2. Take out business finance
Using business finance to fund long-term assets can have a dramatic impact on your cash flow, especially if you require new assets to fund your business activities. “All businesses require capital, and business finance is often a capital source that comes with a fixed cost. This means your cash flow accounting can become more predictable, even during slower periods,” says Savvy CEO Bill Tsouvalas.
Often business finance can be in the form of loans, overdrafts, or lines of credit. Ask a friendly consultant to see if business finance is right for you.
3. Use long-term and short-term assets and liabilities wisely
A common trap business falls into is using short-term liabilities to pay for long-term assets. This might be using cash on hand to pay for large purchases, such as cars or machinery.
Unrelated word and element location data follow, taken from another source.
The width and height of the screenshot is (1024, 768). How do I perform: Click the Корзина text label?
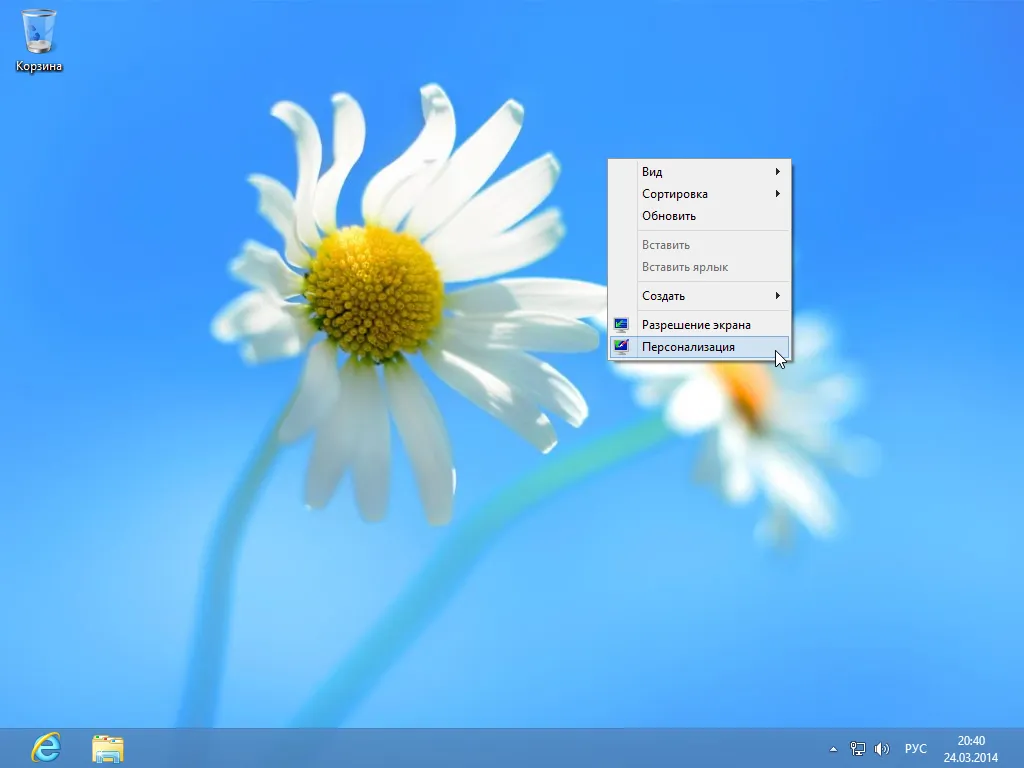pyautogui.click(x=39, y=66)
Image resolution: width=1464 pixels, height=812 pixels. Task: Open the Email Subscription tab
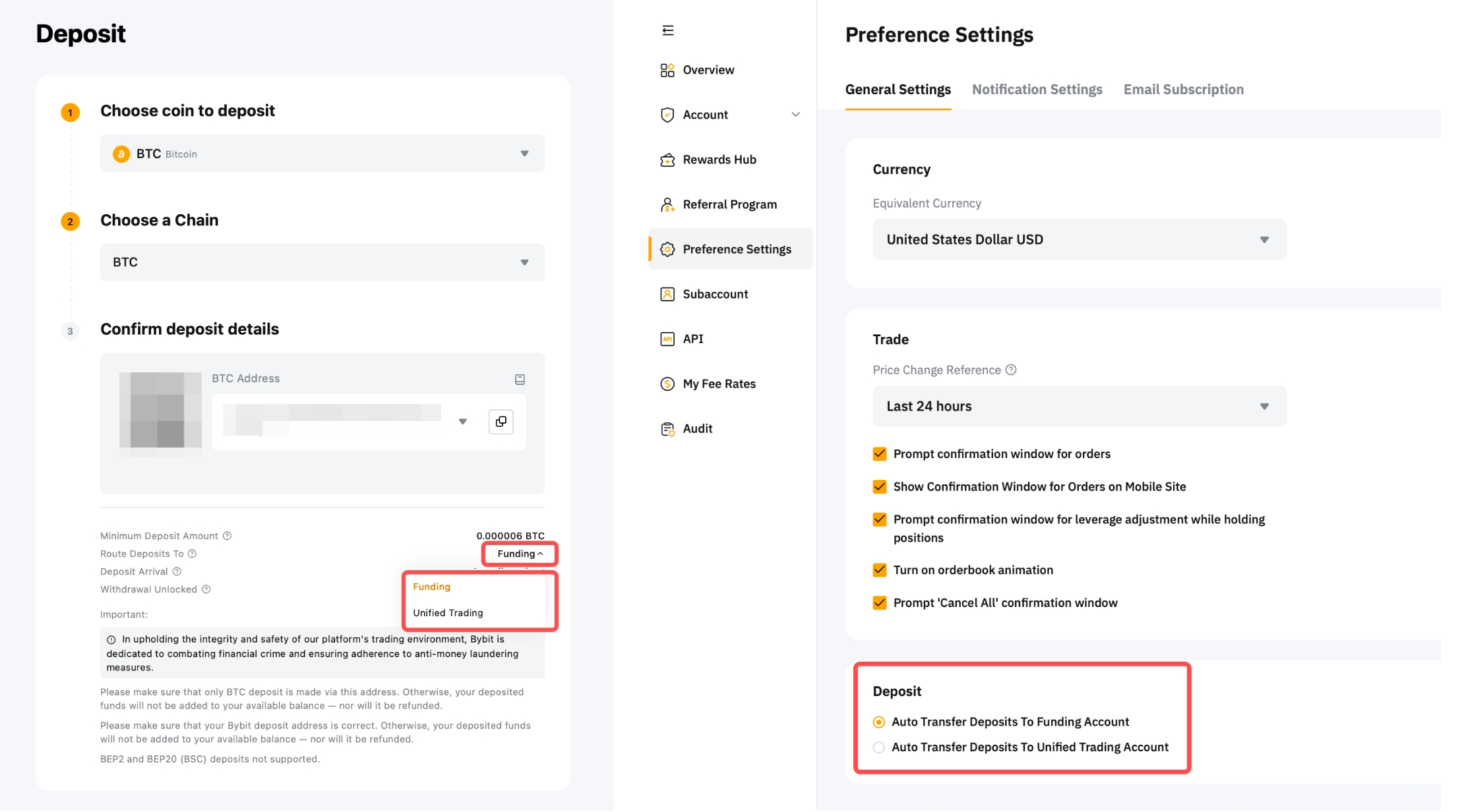point(1183,90)
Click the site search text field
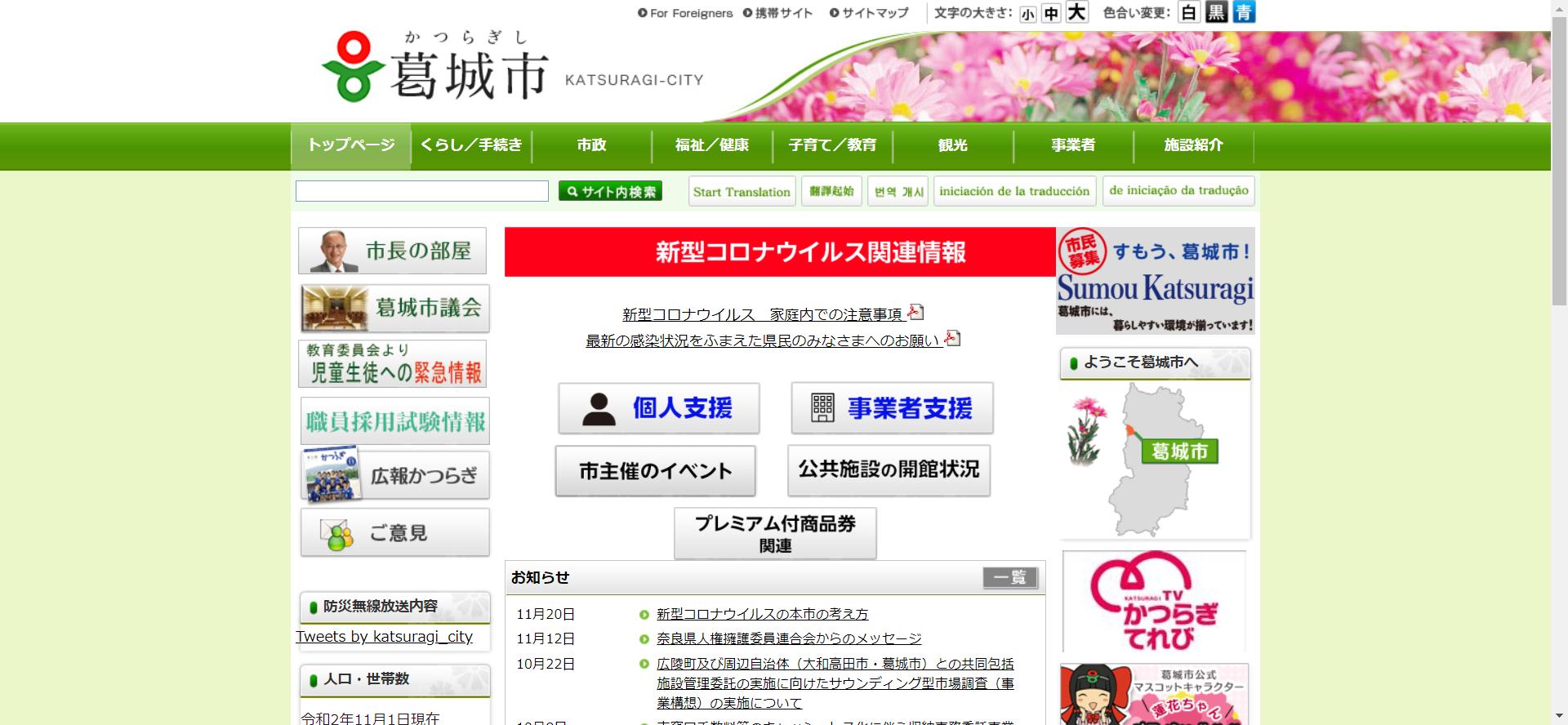Image resolution: width=1568 pixels, height=725 pixels. pos(421,191)
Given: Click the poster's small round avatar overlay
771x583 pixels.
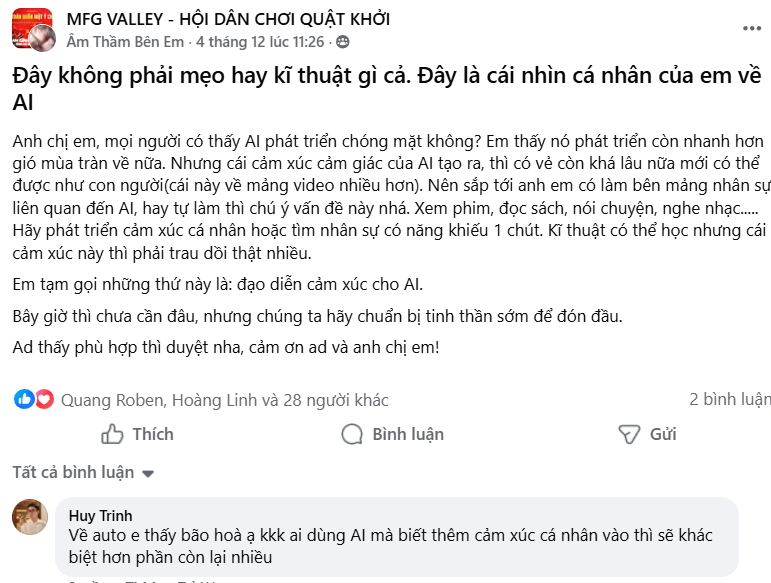Looking at the screenshot, I should (x=42, y=39).
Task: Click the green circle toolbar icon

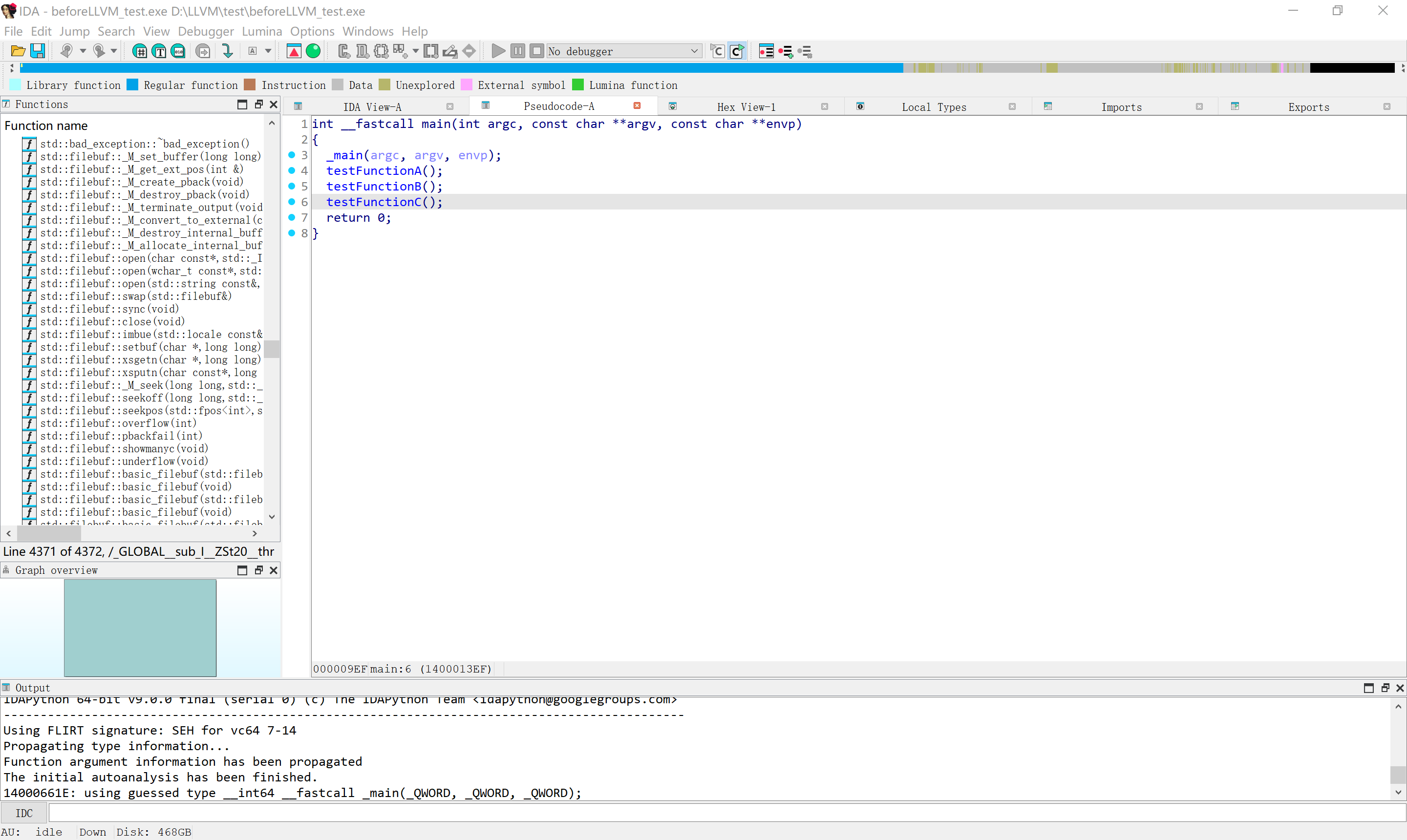Action: tap(313, 51)
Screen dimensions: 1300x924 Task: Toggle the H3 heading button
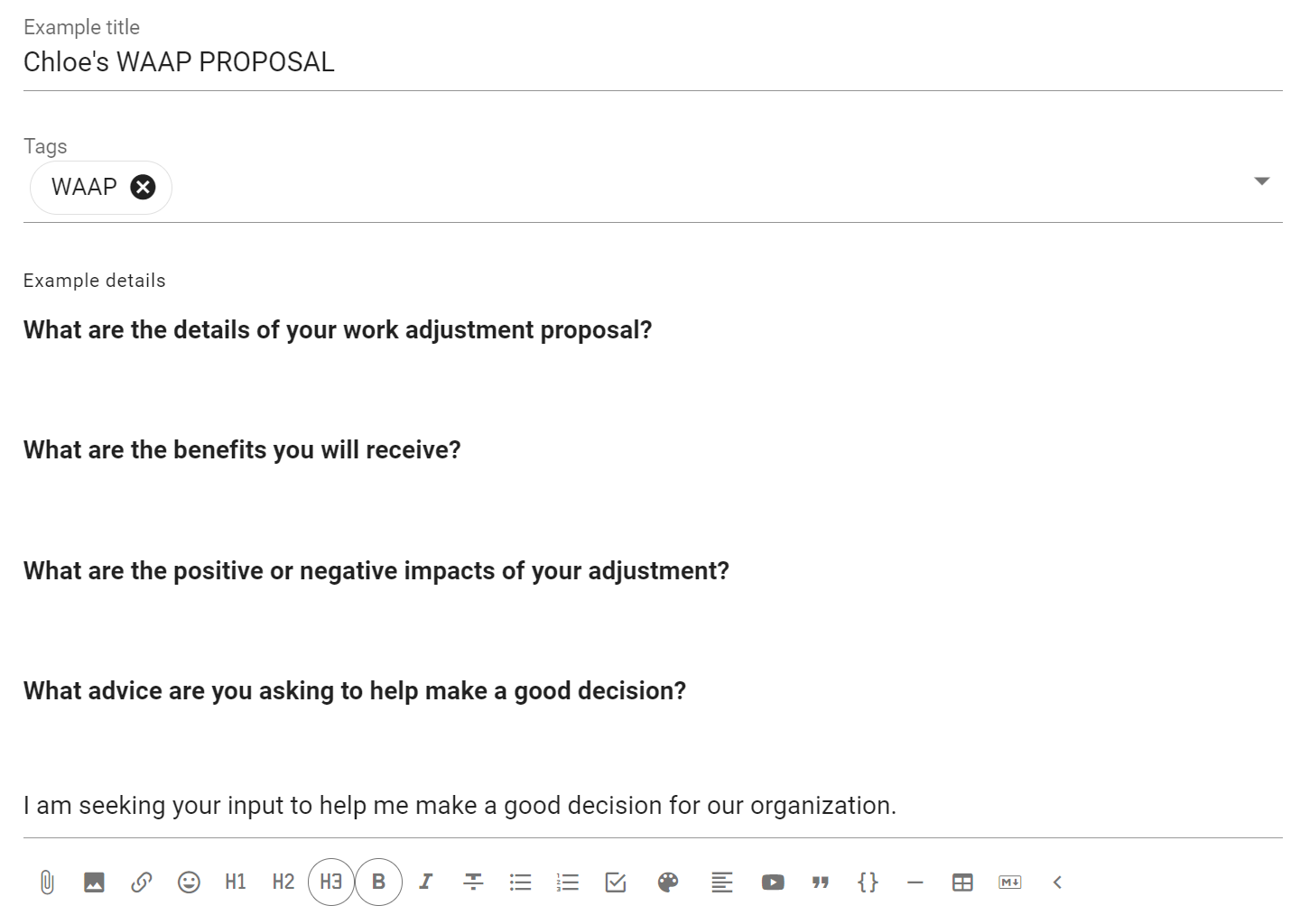point(331,882)
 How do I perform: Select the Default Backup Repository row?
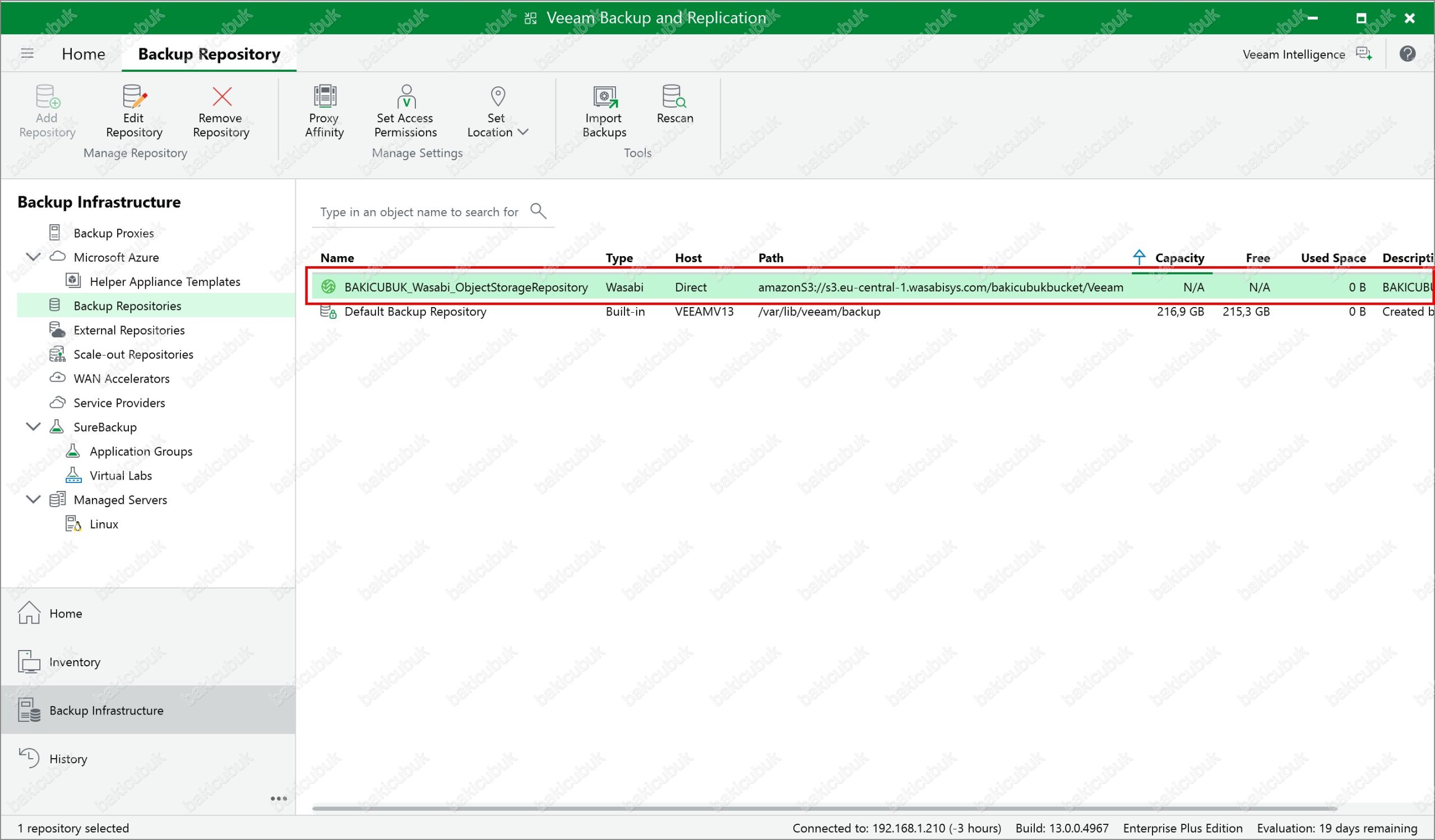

A rule of thumb in business is to use long-term loans for long-term assets – if you intend to use a car for five years, take out a five-year loan. Other liabilities, such as tax liabilities, can also be deferred or divided into payment plans, which can also have a positive effect on cash flow.
4. Liquidate old stock or offer discounted services
If you have a lot of inventory that’s going unsold, you should offer a discount to help liquidate these assets as quickly as possible. If you aren’t selling inventory, you are paying for it by storing it longer than you need to. Though you may take a hit on getting maximum profit, you will free up any logjams in cash flow – you can even use this cash to invest in new or different stock. If you’re a service business, consider offering a limited-time discount on your services. If your business provides services with a long sales cycle, such as managed services, you will gain more cash from long-term clientele over time.
5. Take deposits or offer discounts on early payment
Some businesses run into trouble with cash flow by having long payment terms. This especially evident for service-based businesses, as some will only invoice after the job is complete, which means waiting 14, 30, 60 days for payment. To help cash flow, insist on taking a percentage deposit before delivering your goods or services. You can offer a discount on early payment such as 2/10 NET 30, which offers a discount of 2% to your buyer if they pay within 10 days. This can also foster longer-term relationships with buyers who may take advantage of your early payment discounts.